Instructions to follow = Render the lines below as a numbered list, skipping any blank lines and omitting the pictures.

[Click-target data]
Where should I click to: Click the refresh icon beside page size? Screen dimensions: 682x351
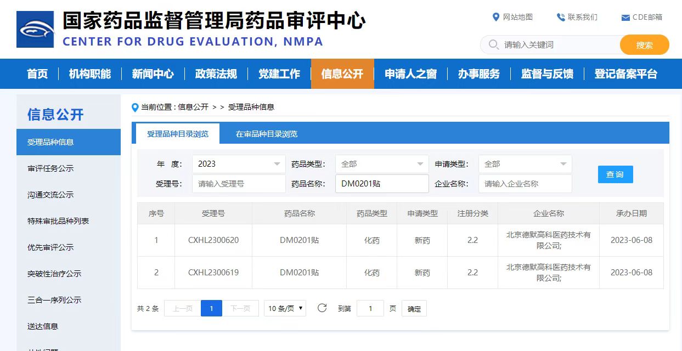tap(322, 308)
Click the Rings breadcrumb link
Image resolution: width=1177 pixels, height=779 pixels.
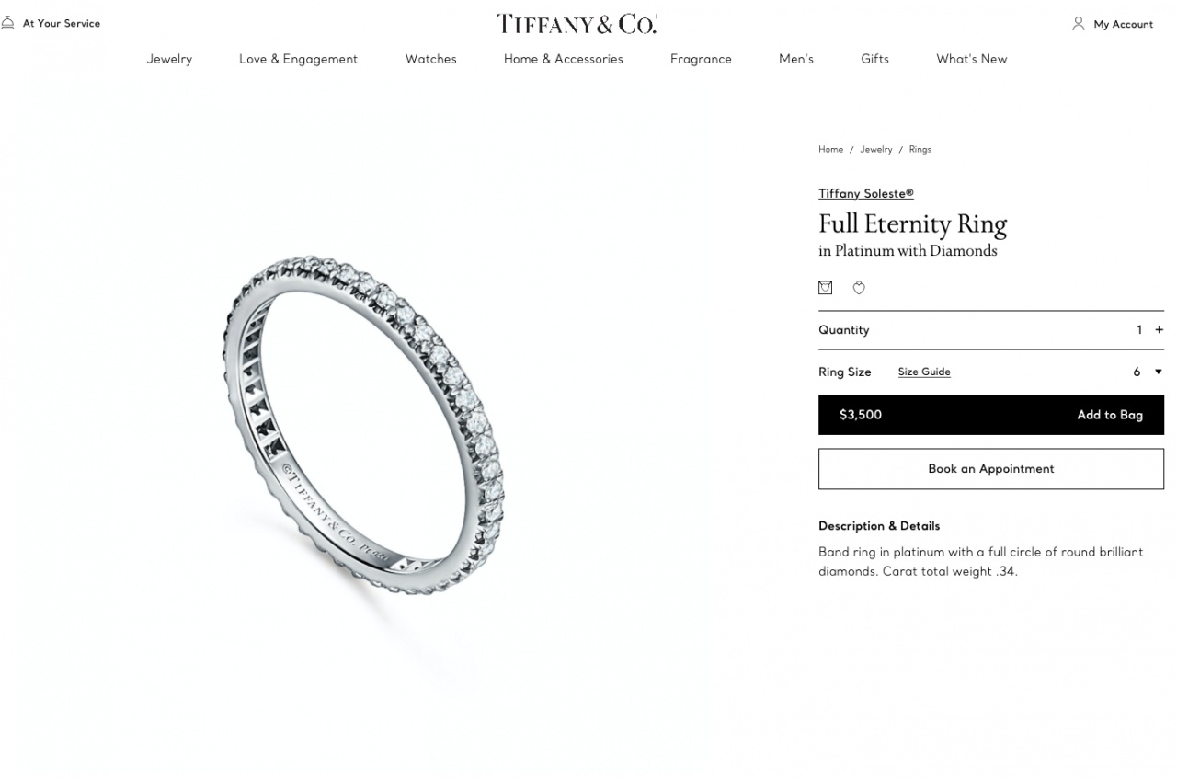[x=920, y=149]
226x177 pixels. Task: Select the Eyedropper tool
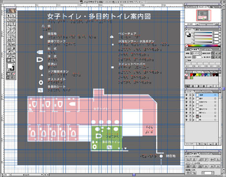tap(9, 53)
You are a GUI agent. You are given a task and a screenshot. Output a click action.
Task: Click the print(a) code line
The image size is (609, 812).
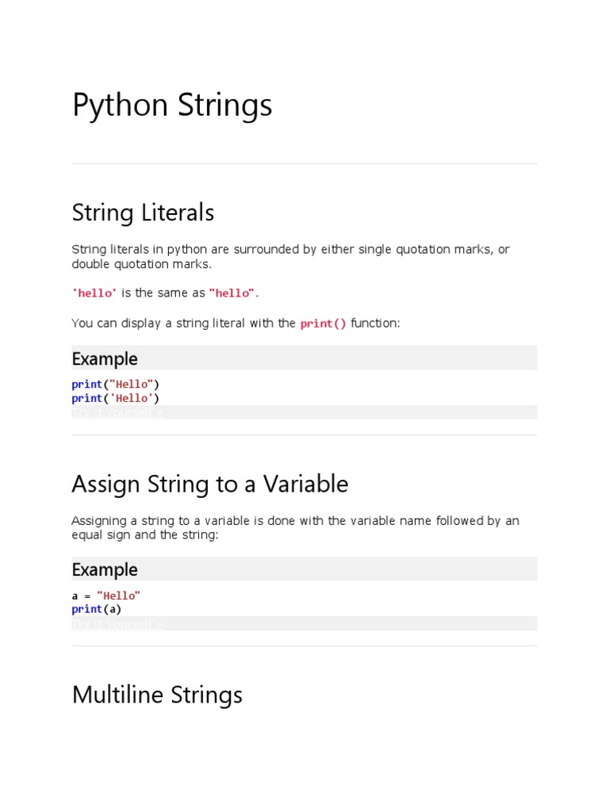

Exercise output =
1. Where should I click to: Click the refresh icon beside page size? Screen dimensions: 682x351
2. tap(322, 308)
3. Click the Rings breadcrumb link
4. Image resolution: width=1177 pixels, height=779 pixels.
5. [x=920, y=149]
6. 226x177 pixels. Task: Select the Eyedropper tool
7. tap(9, 53)
8. You are a GUI agent. You are given a task and a screenshot. Output a click action.
9. Task: Click the print(a) code line
10. The image size is (609, 812).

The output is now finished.